* What is needed *
Below are records; extract exactly the lines from the one with "Click the Configure columns link" through the final line, including both, but drop the pictures.

** Opening Source information block **

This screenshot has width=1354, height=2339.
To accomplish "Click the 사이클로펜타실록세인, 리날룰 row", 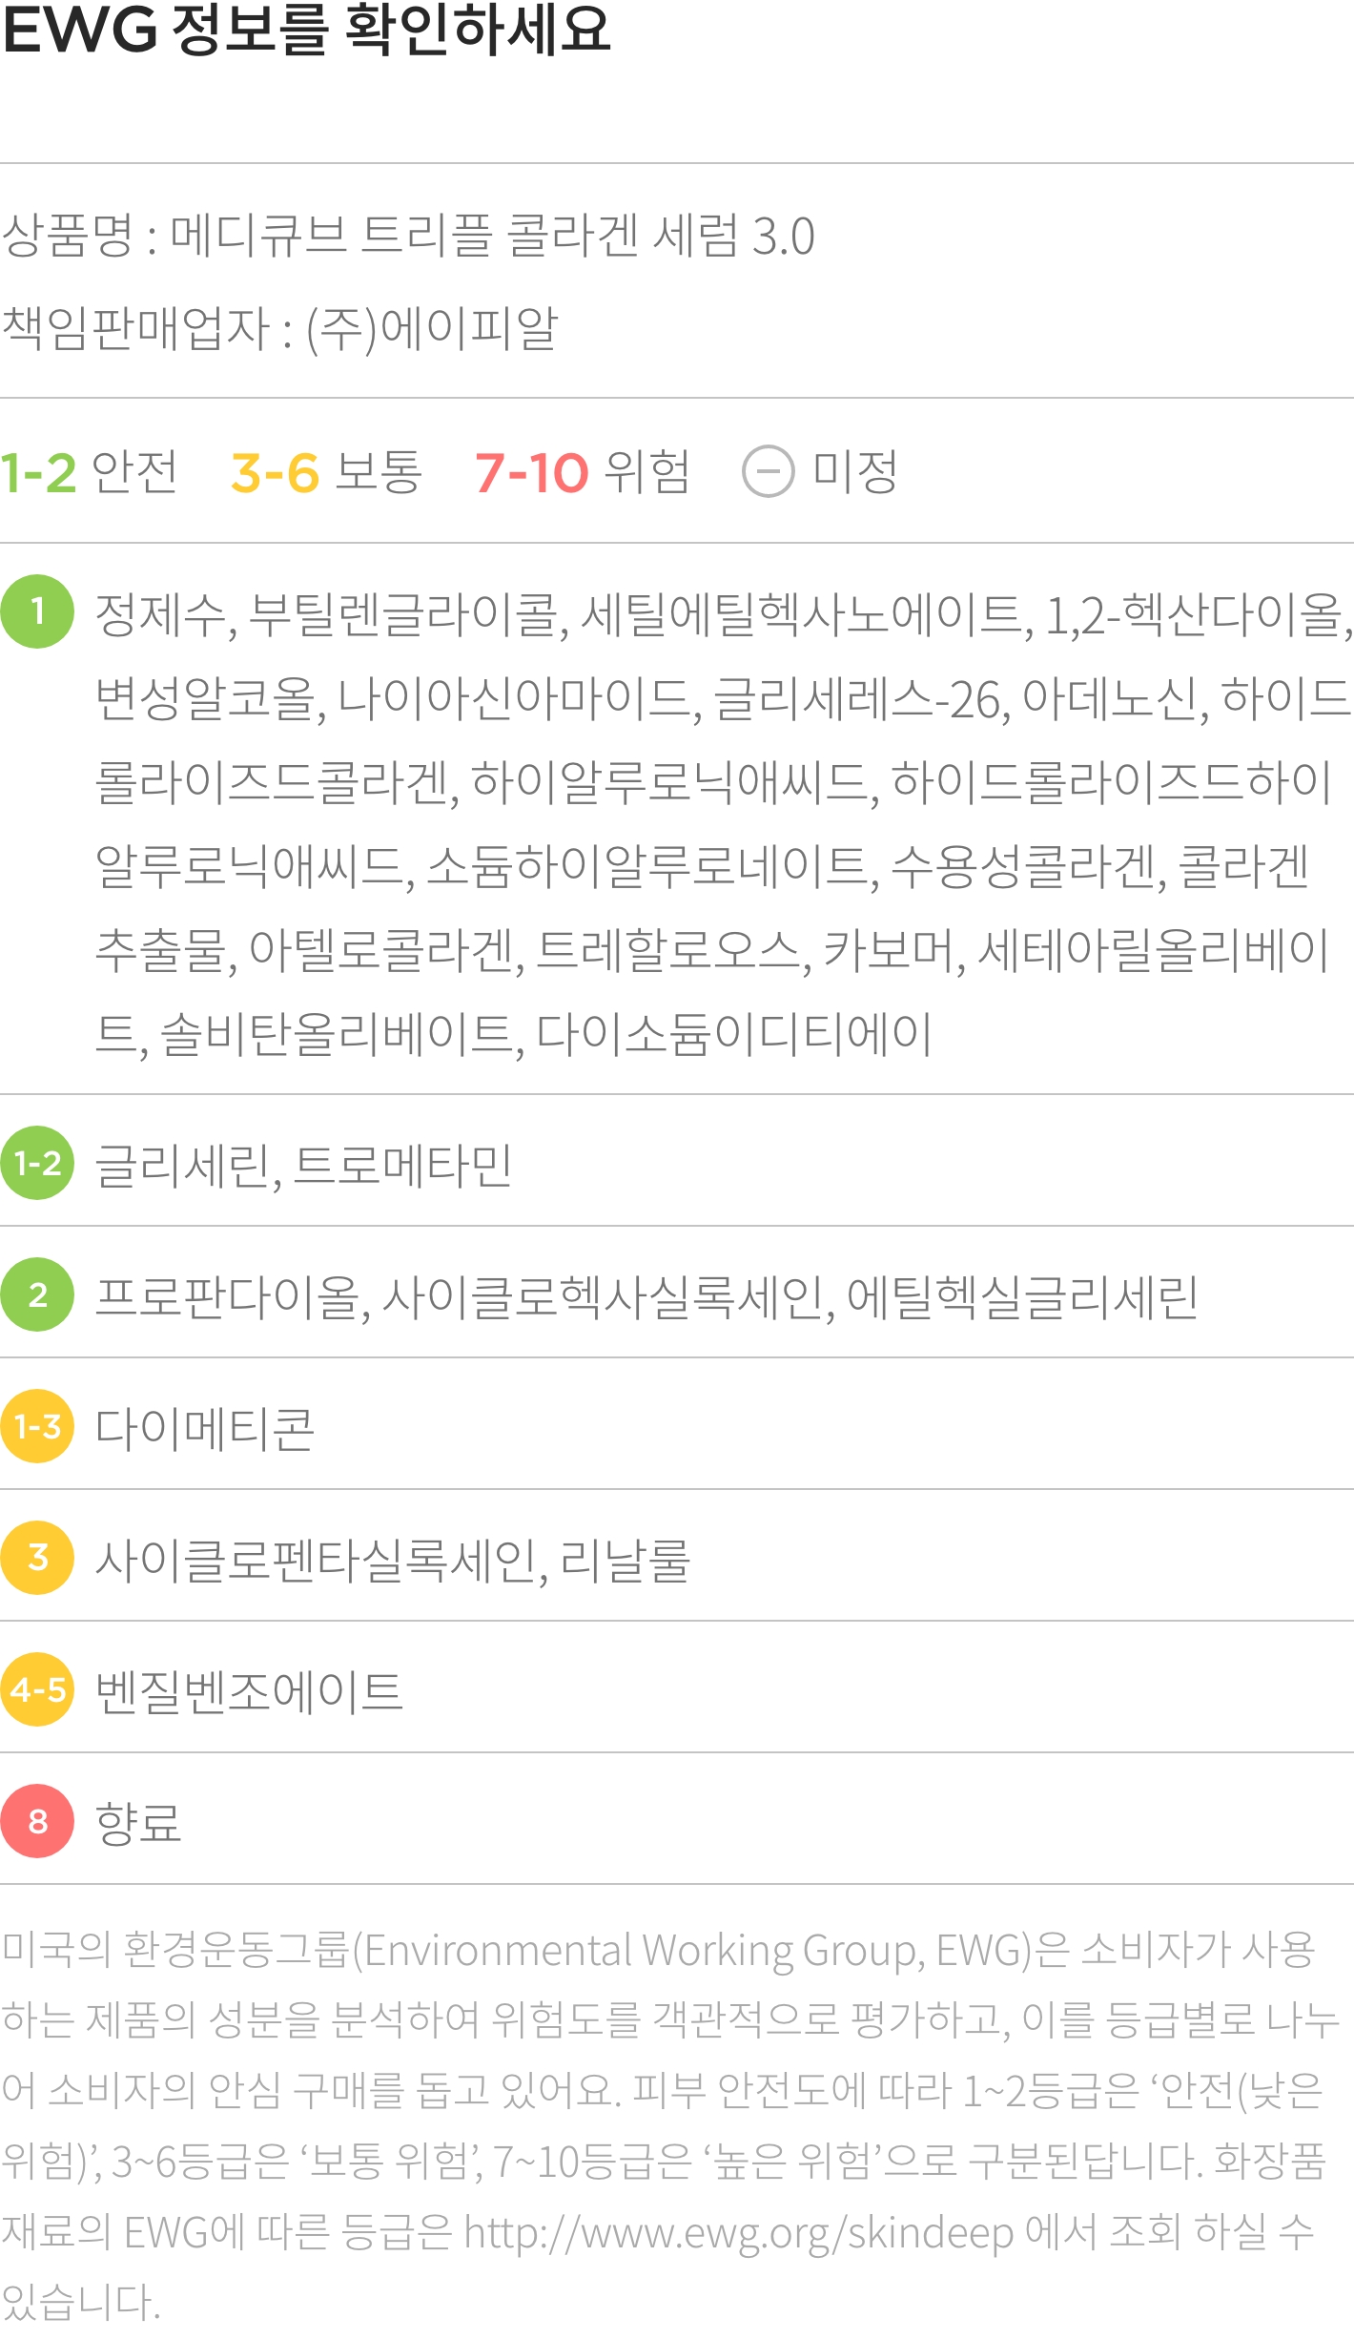I will (x=677, y=1558).
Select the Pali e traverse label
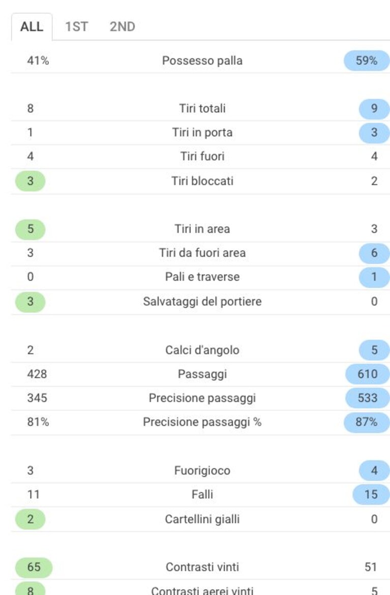This screenshot has height=595, width=390. 202,277

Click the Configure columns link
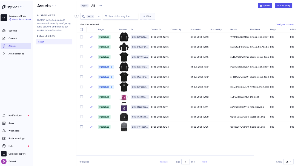tap(285, 24)
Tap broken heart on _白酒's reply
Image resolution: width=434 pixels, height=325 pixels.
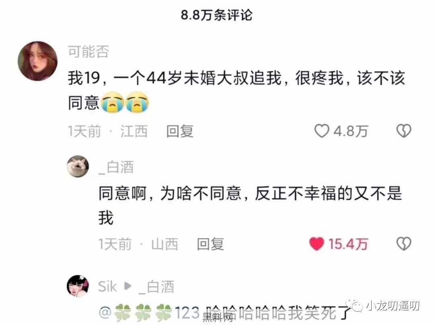pyautogui.click(x=404, y=244)
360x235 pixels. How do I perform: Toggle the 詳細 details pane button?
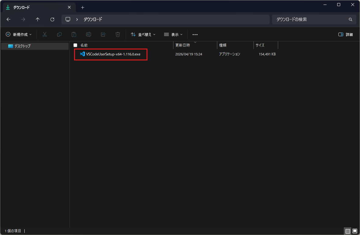(x=346, y=34)
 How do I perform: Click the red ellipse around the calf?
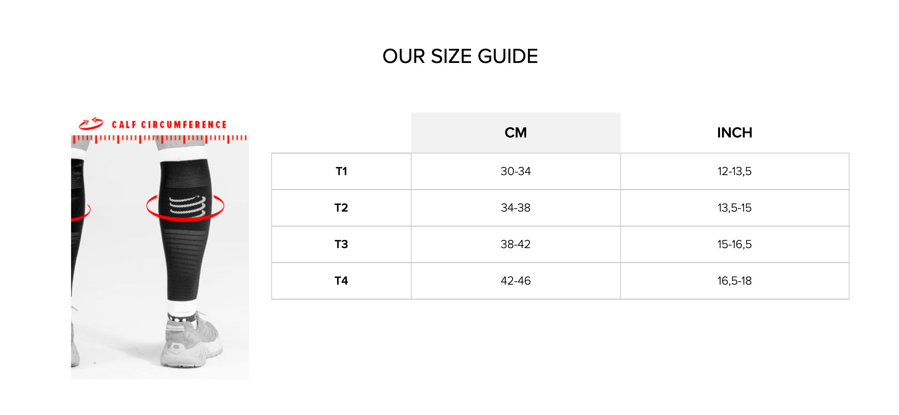tap(185, 207)
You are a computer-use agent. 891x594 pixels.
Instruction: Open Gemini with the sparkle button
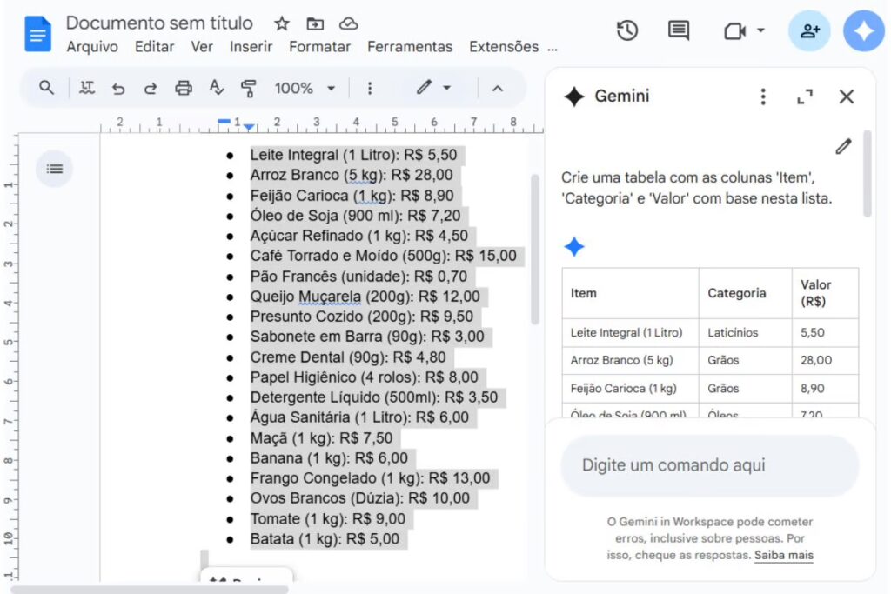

** Closing Source information block **

* Expected output *
Click the Configure columns link
tap(285, 24)
Tap broken heart on _白酒's reply
Image resolution: width=434 pixels, height=325 pixels.
pyautogui.click(x=404, y=244)
360x235 pixels. How do I perform: Toggle the 詳細 details pane button?
(x=346, y=34)
 How do I perform: Click the red ellipse around the calf?
tap(185, 207)
You are a computer-use agent. 891x594 pixels.
Instruction: Open Gemini with the sparkle button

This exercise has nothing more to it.